More than 60 international delegations met in Brussels on Thursday for a high-level discussion on the reconstruction, governance and security of the Gaza Strip, in a meeting framed as a first step towards coordinating international support for a post-war settlement.
The gathering formed the inaugural session of the Palestine Donor Group (PDG), an EU-backed format announced earlier this year by European Commission President Ursula von der Leyen.
Hosted by the European Commission, the meeting brought together ministers and senior officials from around 60 countries and organisations. It was co-chaired by France and Saudi Arabia under the PDG framework, which is intended to serve as a political and technical platform for donors rather than a one-off pledging conference. Palestinian Prime Minister Mohammad Mustafa attended as the main Palestinian interlocutor.
The Brussels talks follow the adoption by the UN Security Council of a US-driven peace plan for Gaza. That plan envisages the unification of Gaza and the West Bank under a reformed Palestinian Authority (PA), a gradual Israeli military withdrawal and the deployment of an international stabilisation force. The PDG is designed to align donors around that framework and around an eventual two-state political solution.
EU officials presented the meeting as an opportunity to give the PA a visible role in setting out its reform and governance plans after a period in which key decisions on Gaza have been taken largely without Ramallah’s direct input. In advance of the meeting, Brussels sources said the forum would allow the PA to demonstrate progress on governance, financial management and security-sector reform.
Reconstruction of Gaza was a central theme but was treated primarily in political and technical terms rather than financial ones. Participants discussed how a restructured PA could oversee Gaza’s recovery, how an eventual stabilisation force might operate, and how to link any large-scale rebuilding effort to clear benchmarks on security and governance. The meeting did not seek new financial pledges.
Reform of the PA was presented as a key condition for long-term donor engagement. European and other officials have called for changes to contentious payment schemes, often referred to as the “martyrs’ fund”, and for revisions to educational materials, alongside wider steps to improve transparency and accountability in the PA’s institutions. EU representatives also pressed for the release of more than $2 billion in Palestinian tax revenues currently withheld by Israel.
Security arrangements in and around Gaza were another focus.

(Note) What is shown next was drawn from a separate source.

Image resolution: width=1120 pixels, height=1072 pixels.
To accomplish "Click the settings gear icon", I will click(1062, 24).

Discussions included options for an international stabilisation presence and for a technocratic Palestinian committee to run day-to-day administration in the Strip, working under PA authority. Several proposals would place PA-linked technocrats at the core of Gaza’s governance and reconstruction structures, though these ideas remain subject to negotiation among Palestinian actors and regional states.
Israel did not attend the Brussels meeting. EU officials said Israel had not been invited and indicated that, in any case, Israeli authorities were unlikely to have taken part. Israel has repeatedly voiced reservations about a strengthened PA role in Gaza, even as it backs aspects of the US-led plan. Hamas was not represented and has already rejected the UN-endorsed framework.

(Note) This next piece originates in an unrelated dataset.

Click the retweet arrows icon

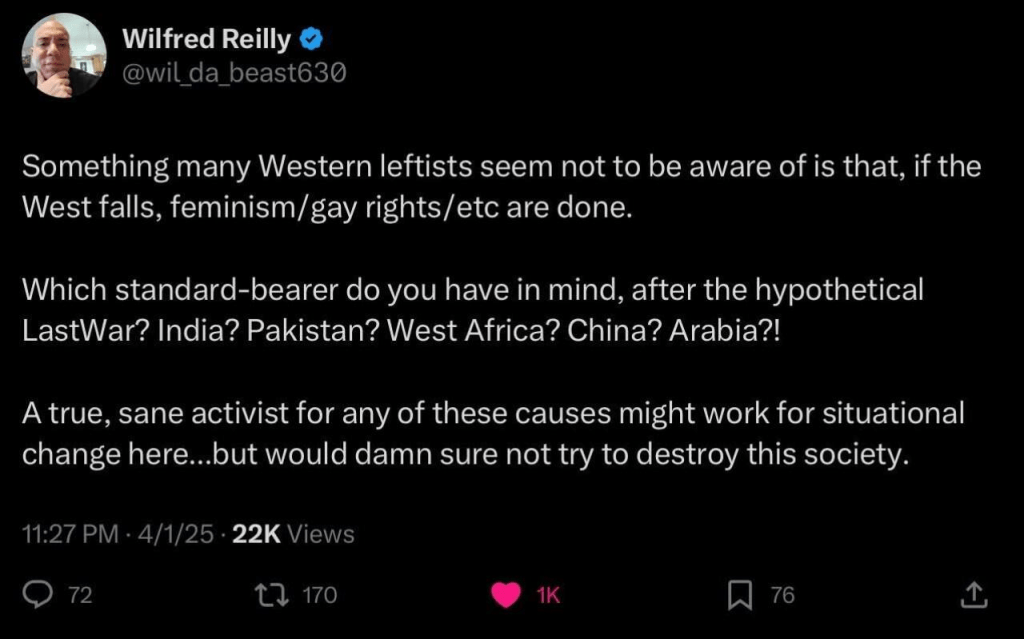(274, 596)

On the financial side, the conference largely confirmed existing commitments rather than generating new ones. The European Commission announced the signing of €82 million in support for the PA, funding already pledged by Germany, Luxembourg, Slovenia and Spain. Other reporting has put total PA-related support channelled this year at around €88 million. No additional substantial contributions from non-EU donors were announced in Brussels.

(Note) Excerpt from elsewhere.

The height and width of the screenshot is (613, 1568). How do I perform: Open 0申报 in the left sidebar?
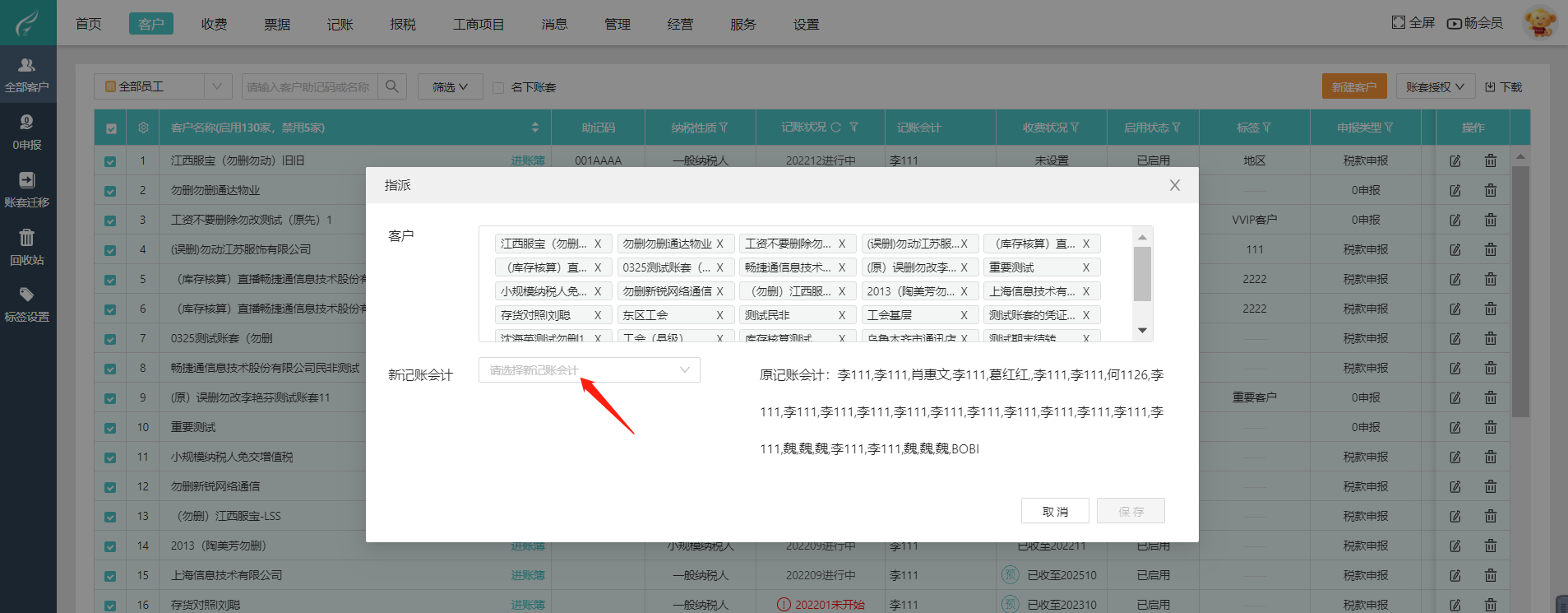coord(27,132)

The PDG meeting fits into a wider EU package for Palestinian recovery and resilience. Brussels has outlined a €1.6 billion multi-year programme covering humanitarian aid, budget support and institution-building for both Gaza and the West Bank, making the EU and its member states the largest collective provider of financial assistance to the Palestinians. Officials say this backing will increasingly be tied to specific reform benchmarks.
The humanitarian situation in Gaza and the broader political context formed the backdrop to the talks. EU leaders have previously warned Israel over the humanitarian conditions in the Strip and signalled that the EU-Israel association agreement may come under review if no improvement is recorded. At the same time, donors are attempting to match reconstruction planning with an agreed political and security framework that would allow large-scale works to proceed.
Attention now moves to a follow-up conference in Egypt, expected to focus on concrete financial commitments for Gaza’s reconstruction.